* **TEXT SHOWN**
Start of Block

For the final plenary session of the conference, Lamb presented on the topic “Speaking to Matters of the Heart,” continuing along the same train of thought as his opening sermon. “This is more than just saving lives; this is about saving souls,” he said.
Lamb used the story of David and Goliath from 1 Samuel 17 to illustrate the battle for life in which Christians are engaged. “We know that it wasn’t the stone that actually slayed Goliath,” he said. “The stone brought him down, and then David took Goliath’s own sword and whacked off his head.”
“If we’re going to defeat this giant of death,” Lamb said, “we’re going to need more than a stone; we’re going to need a sword. And we have that.” Lamb was alluding to a prior mention of Ephesians 6:13-17.
The Rev. Robert Fleischmann of Richfield, Wis., national director of Christian Life Resources, spoke during a third plenary session. Through personal anecdotes and stories, he reminded the attendees that coming to be life-affirming requires “growing up” into those beliefs, something that often takes time and much discussion.
The Rev. David Fleming of Grand Rapids was attending an LFL conference for the first time, and indicated that he finds great benefit in being involved in life issues.
“It teaches us to value our lives and our gifts all the more,” Fleming said, “and to recognize the immense kindness and love of our God toward us. All of these things put us at the end of ourselves. We can’t fix this society; we can’t fix people in all sorts of difficult situations. Only our Lord can. We’re not in control, and we have to rely on Him to carry us through it.”
Lauren Brandt, from Ann Arbor, Mich., also was a first-time conference attendee.

End of Block

Please print the passage of the conference report from "The Rev. David" up to and including "in life issues.", word for word.

* **GIVEN INFORMATION**
Start of Block

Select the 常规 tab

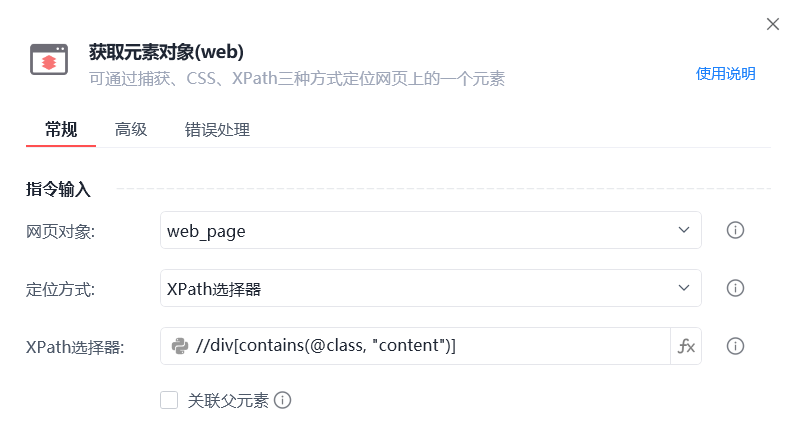click(61, 129)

End of Block

* **RESULT FOR THIS EXERCISE**
The Rev. David Fleming of Grand Rapids was attending an LFL conference for the first time, and indicated that he finds great benefit in being involved in life issues.